Security researcher Janggggg has disclosed proof-of-concept (PoC) exploit code for three vulnerabilities (CVE-2024-38023, CVE-2024-38024, CVE-2024-38094) in Microsoft SharePoint Server. Although the researcher has not disclosed detailed technical information, the available PoC code is sufficient to demonstrate the potential risks associated with these vulnerabilities. These vulnerabilities, all classified as Remote Code Execution (RCE) flaws, could enable an attacker with elevated privileges to gain unauthorized control over affected systems.

The vulnerabilities stem from improper handling of deserialization of file parameters during file uploads and subsequent API requests. A threat actor with Site Owner permissions or higher could exploit these flaws to execute arbitrary code within the context of the SharePoint Server, potentially leading to data breaches, service disruptions, or complete system compromise.

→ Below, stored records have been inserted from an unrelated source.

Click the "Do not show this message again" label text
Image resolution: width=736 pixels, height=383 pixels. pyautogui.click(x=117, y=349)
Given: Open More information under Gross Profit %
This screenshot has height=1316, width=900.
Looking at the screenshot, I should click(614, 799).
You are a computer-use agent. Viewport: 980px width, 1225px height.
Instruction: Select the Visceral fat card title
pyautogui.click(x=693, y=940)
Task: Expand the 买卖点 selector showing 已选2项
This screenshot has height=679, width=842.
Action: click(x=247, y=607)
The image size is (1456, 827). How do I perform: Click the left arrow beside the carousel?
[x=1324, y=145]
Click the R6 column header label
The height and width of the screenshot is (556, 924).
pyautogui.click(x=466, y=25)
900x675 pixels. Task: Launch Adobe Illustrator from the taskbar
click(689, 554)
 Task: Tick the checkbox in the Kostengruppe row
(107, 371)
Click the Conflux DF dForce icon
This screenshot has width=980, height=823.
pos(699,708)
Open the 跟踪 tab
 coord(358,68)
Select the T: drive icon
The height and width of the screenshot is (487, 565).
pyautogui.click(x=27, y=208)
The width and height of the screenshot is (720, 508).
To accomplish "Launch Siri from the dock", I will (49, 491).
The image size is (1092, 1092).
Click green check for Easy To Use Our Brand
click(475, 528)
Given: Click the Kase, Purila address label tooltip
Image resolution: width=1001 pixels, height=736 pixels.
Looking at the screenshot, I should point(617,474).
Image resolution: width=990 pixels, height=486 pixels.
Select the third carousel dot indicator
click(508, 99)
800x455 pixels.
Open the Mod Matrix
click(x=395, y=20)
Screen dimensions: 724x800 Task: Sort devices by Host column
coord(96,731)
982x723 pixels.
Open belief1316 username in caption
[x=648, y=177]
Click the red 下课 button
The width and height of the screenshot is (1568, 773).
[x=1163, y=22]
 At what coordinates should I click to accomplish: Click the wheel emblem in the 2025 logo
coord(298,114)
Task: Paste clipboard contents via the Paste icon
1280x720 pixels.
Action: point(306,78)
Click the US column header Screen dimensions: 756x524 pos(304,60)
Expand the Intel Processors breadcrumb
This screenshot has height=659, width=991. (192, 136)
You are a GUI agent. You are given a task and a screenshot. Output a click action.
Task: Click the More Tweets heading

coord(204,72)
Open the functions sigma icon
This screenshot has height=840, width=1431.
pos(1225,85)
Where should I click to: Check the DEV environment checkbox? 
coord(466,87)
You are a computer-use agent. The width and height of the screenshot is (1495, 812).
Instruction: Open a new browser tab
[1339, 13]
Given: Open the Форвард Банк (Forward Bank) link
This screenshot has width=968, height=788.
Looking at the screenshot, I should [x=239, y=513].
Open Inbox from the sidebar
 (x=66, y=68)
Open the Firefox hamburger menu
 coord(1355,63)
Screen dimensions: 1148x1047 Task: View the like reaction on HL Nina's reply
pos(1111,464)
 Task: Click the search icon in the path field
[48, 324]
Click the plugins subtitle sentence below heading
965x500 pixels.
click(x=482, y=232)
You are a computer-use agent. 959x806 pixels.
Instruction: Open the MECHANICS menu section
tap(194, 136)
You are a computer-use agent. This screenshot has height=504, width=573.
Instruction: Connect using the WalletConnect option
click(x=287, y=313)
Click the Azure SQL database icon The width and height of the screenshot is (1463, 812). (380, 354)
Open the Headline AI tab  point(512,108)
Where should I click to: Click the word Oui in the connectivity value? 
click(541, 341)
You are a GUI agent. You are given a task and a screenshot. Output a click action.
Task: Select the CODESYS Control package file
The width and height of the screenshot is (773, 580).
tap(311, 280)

The PoC exploit codes for these vulnerabilities (CVE-2024-38023, CVE-2024-38024, CVE-2024-38094) are now publicly available on GitHub, significantly lowering the barrier for potential attackers to exploit these vulnerabilities. The publication of these PoC codes highlights the critical need for organizations using Microsoft SharePoint Server to apply the latest security patches immediately. Failure to do so leaves systems vulnerable to attacks that could compromise sensitive data and disrupt operations.

Microsoft addressed these vulnerabilities in their July Patch Tuesday release. Organizations utilizing Microsoft SharePoint Server are strongly urged to apply these security updates immediately. Additionally, restricting elevated privileges and implementing robust monitoring of file uploads and API activity can serve as additional layers of protection.